(Stored records)
[Start of Attachment]
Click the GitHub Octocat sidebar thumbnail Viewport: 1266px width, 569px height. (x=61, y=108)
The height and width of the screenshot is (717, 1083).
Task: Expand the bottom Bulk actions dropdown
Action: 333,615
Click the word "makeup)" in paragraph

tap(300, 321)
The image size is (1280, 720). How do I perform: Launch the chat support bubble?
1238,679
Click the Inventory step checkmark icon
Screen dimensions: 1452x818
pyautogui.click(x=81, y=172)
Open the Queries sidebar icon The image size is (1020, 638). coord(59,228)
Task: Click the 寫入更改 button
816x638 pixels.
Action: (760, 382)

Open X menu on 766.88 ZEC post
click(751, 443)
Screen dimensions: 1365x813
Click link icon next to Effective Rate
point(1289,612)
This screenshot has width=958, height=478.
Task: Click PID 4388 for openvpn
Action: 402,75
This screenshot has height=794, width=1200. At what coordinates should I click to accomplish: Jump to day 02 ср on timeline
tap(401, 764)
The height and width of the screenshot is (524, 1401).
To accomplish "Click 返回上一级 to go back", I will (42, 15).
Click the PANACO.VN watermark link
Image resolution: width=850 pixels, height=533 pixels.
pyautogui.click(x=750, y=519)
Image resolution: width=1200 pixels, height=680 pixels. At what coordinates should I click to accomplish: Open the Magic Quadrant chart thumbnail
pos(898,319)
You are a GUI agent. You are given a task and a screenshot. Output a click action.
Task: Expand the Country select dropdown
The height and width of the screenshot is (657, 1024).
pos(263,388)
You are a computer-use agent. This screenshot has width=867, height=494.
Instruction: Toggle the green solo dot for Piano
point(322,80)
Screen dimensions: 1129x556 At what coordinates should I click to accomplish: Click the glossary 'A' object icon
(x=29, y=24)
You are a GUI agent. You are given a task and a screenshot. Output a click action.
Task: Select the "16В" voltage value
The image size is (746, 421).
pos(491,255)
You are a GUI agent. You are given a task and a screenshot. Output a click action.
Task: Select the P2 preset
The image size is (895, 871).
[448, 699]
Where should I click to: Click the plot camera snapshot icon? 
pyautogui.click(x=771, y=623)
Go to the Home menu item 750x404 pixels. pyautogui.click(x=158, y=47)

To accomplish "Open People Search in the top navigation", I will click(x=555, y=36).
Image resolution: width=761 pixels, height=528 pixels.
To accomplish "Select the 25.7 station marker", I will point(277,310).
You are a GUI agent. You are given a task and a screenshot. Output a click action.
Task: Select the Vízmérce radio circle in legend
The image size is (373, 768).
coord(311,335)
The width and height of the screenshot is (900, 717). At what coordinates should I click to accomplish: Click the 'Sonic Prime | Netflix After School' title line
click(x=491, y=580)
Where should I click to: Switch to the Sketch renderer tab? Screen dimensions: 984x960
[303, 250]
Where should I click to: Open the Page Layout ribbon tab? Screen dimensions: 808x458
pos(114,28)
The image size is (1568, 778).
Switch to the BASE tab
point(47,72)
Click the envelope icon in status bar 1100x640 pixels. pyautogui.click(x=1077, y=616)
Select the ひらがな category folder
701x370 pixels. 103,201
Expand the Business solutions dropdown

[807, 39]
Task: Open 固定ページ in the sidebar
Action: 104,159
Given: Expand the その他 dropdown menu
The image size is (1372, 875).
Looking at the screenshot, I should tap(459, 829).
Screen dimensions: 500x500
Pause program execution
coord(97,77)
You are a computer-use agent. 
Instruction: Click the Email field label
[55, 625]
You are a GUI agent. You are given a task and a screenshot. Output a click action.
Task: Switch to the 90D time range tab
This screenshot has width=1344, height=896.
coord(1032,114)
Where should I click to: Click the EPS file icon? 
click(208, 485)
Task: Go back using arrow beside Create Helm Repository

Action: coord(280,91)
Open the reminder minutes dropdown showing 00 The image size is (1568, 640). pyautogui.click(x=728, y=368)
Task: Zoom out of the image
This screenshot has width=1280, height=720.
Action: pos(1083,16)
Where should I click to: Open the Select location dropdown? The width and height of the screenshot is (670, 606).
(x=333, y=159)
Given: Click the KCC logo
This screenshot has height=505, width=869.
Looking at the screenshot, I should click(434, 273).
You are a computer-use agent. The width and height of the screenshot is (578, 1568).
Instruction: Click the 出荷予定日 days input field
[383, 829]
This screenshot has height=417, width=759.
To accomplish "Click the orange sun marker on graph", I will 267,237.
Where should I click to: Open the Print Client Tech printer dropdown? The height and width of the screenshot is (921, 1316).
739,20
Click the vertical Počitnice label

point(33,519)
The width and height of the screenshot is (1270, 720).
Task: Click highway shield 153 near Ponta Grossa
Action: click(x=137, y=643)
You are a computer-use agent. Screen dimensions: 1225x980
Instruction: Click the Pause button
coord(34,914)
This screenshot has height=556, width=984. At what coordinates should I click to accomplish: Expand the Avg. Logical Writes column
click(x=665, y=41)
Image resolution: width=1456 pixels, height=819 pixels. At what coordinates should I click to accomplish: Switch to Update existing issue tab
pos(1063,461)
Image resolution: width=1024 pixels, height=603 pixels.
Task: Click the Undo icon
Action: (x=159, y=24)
[End of Attachment]
» **Your goal**
Some lines in the data above hold the string "marker". Find and copy each of them.

» **Exercise result**
To accomplish "Select the 25.7 station marker", I will point(277,310).
To accomplish "Click the orange sun marker on graph", I will 267,237.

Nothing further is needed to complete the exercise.